(Rows of pointing data)

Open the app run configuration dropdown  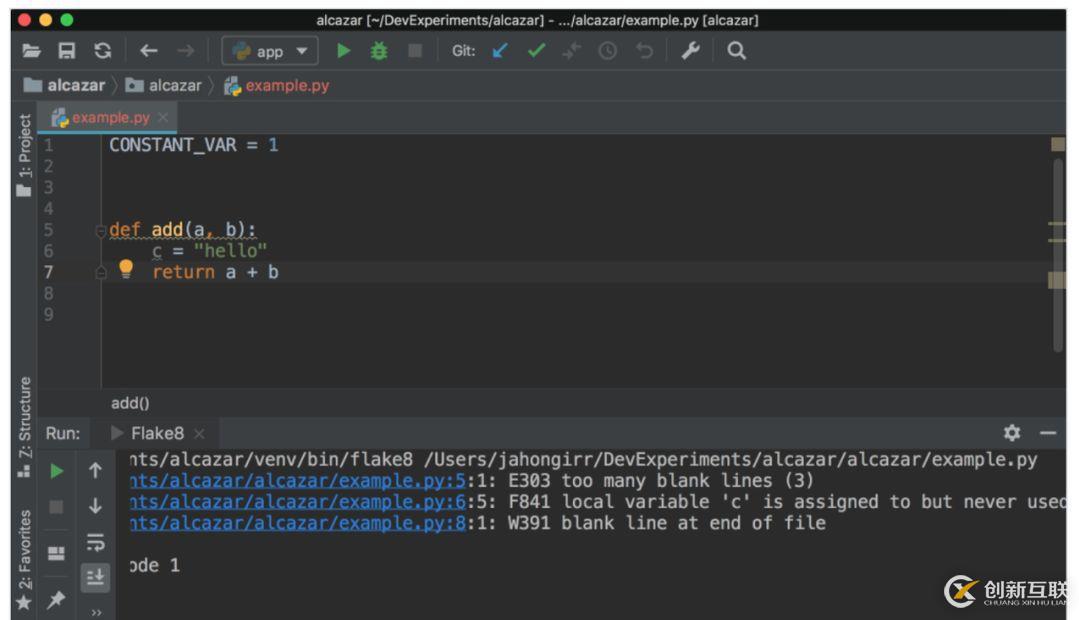coord(270,51)
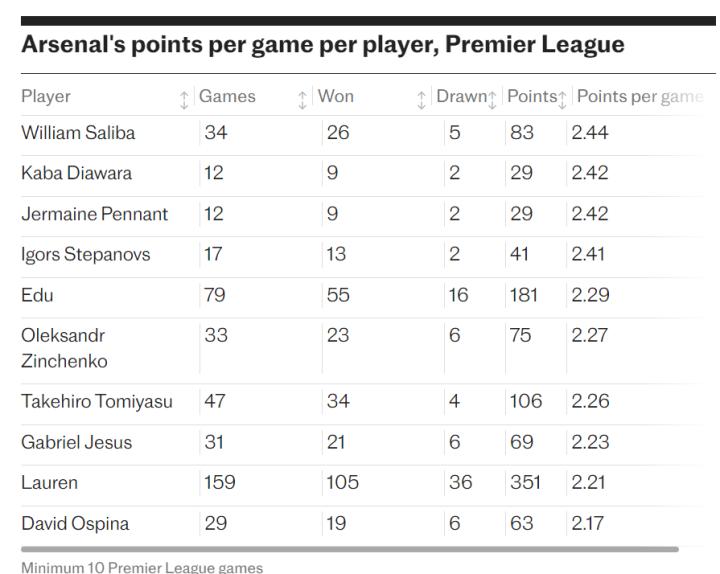Click the sort arrows icon beside Drawn
The width and height of the screenshot is (720, 574).
click(x=492, y=99)
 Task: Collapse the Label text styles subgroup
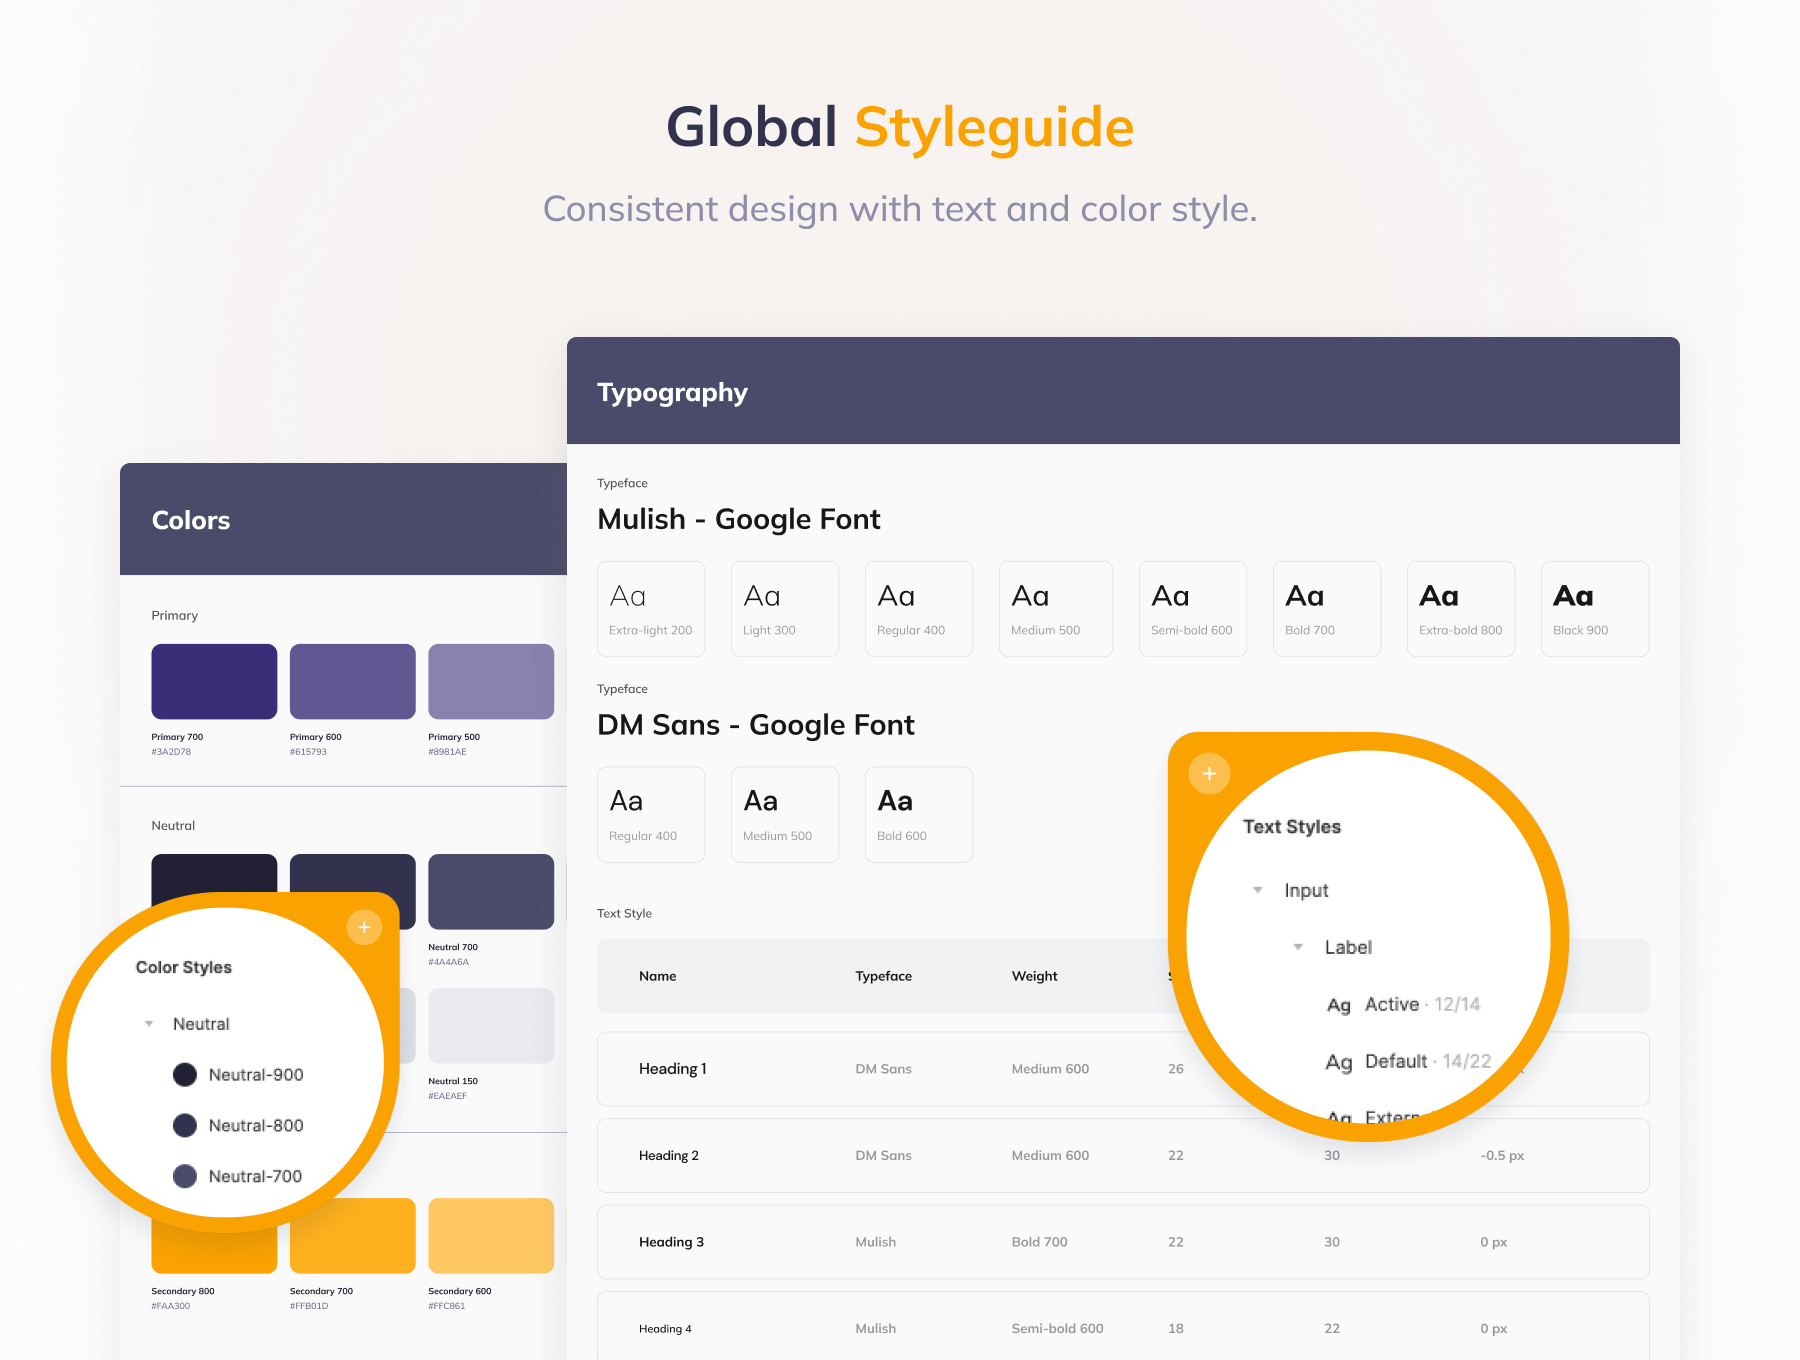tap(1298, 947)
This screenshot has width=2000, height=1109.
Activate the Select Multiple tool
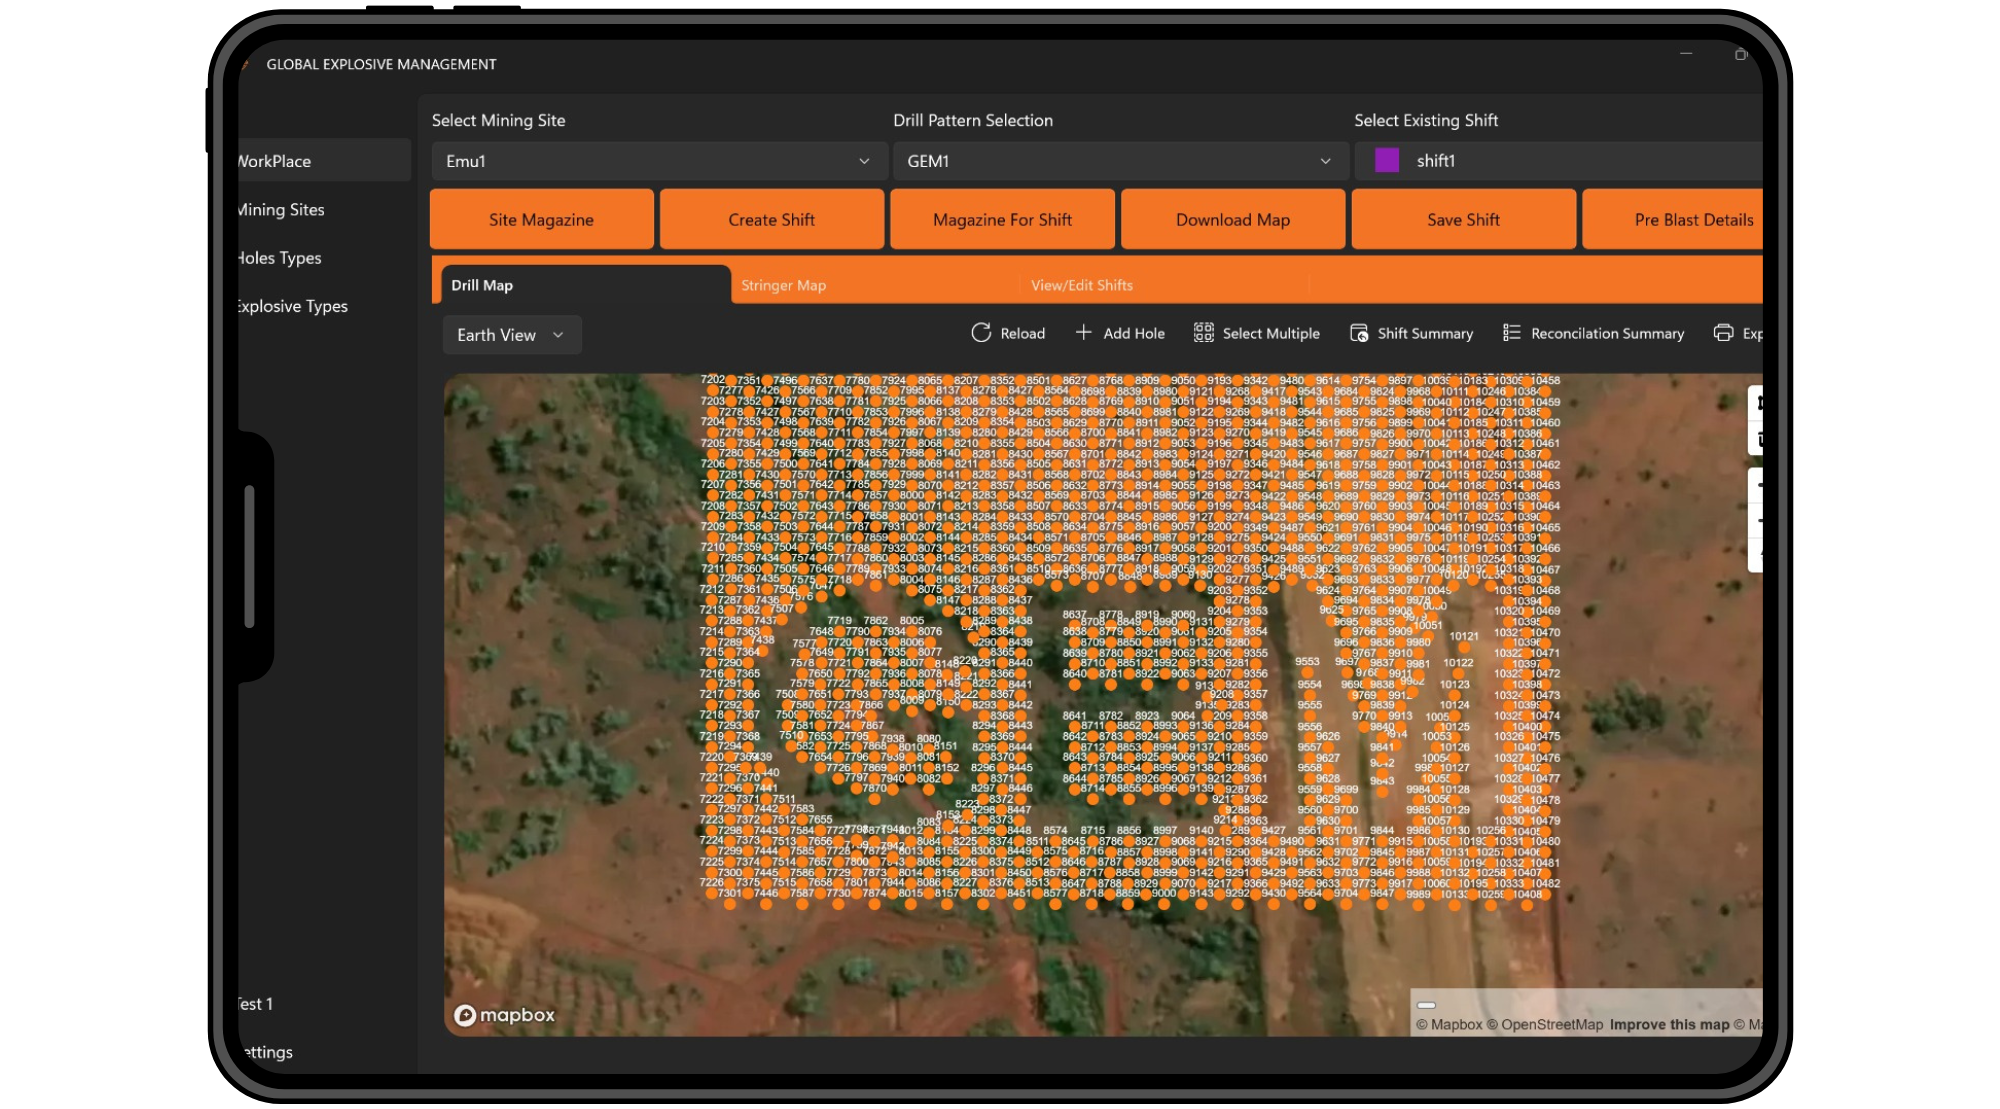click(x=1257, y=333)
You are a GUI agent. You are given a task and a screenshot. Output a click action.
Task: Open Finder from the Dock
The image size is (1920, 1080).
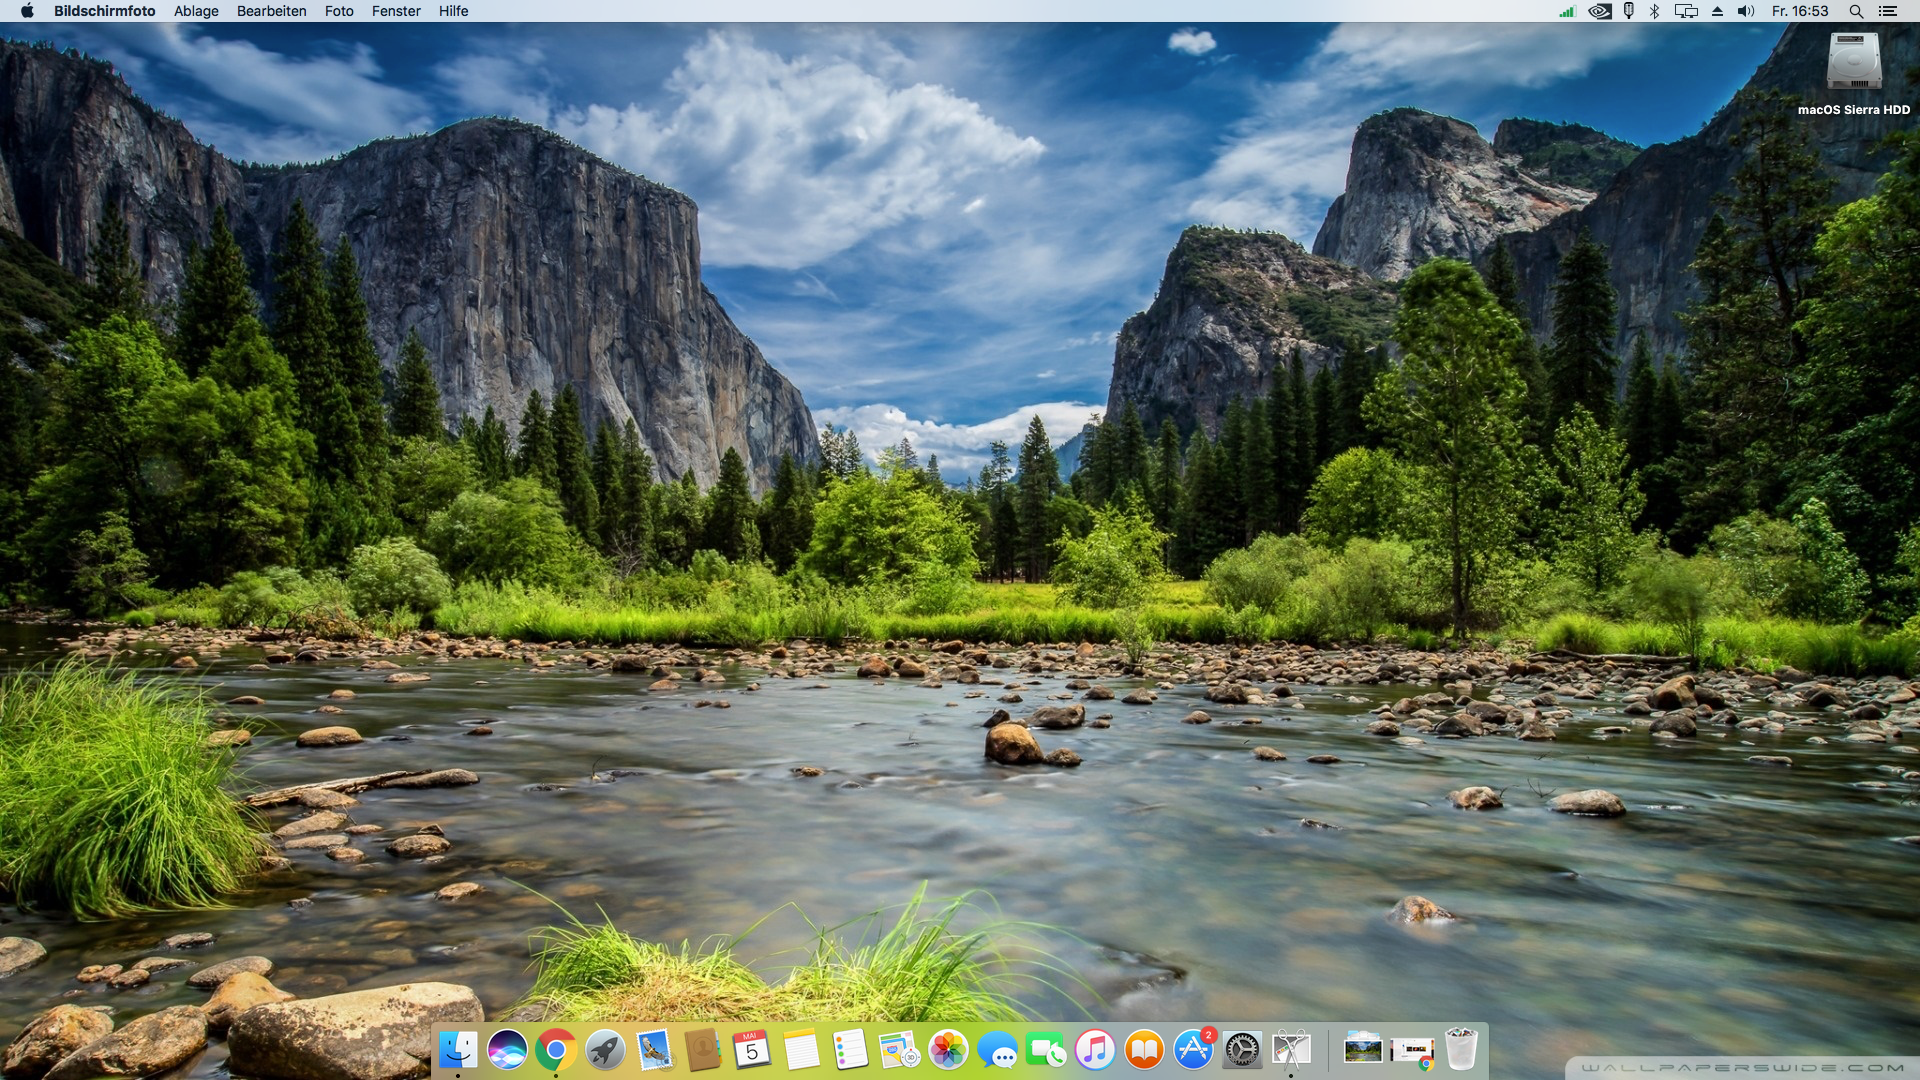(x=458, y=1050)
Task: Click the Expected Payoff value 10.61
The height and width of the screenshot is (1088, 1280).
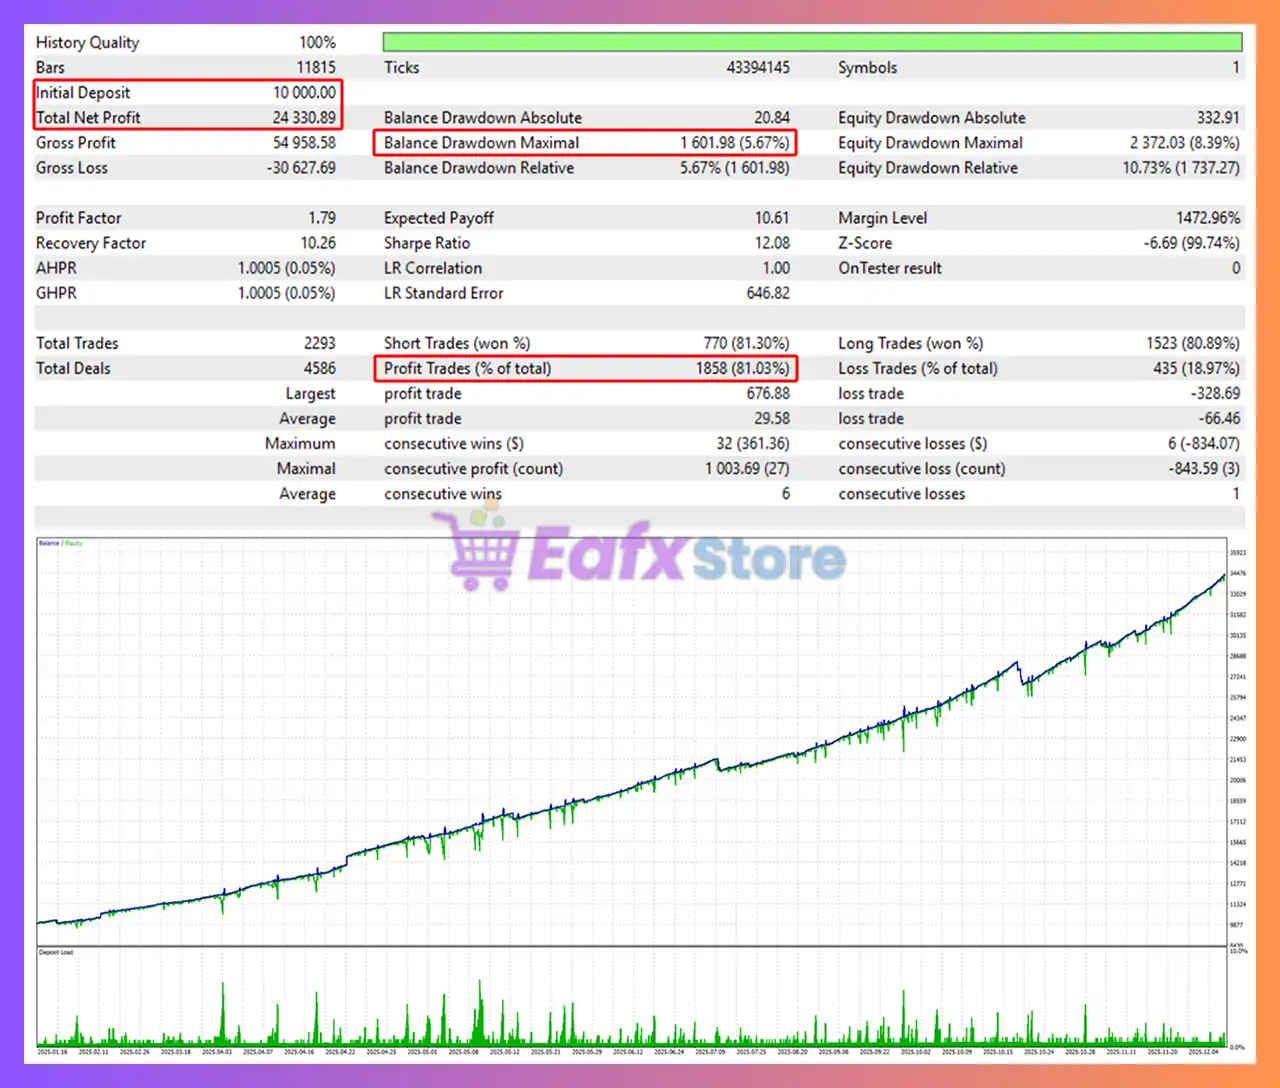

## Directions for this task
Copy out the rows beginning at the line that has "You are a GUI" and ending at the last row, renaming "screenshot" to "screen capture" throughout and changing nothing else. Omit the pictures.

## Exercise result
You are a GUI agent. You are given a task and a screen capture. Output a click action.
Task: Open Finder from the Dock
The image size is (1920, 1080).
(x=458, y=1050)
Task: Click the Expected Payoff value 10.61
The height and width of the screen capture is (1088, 1280).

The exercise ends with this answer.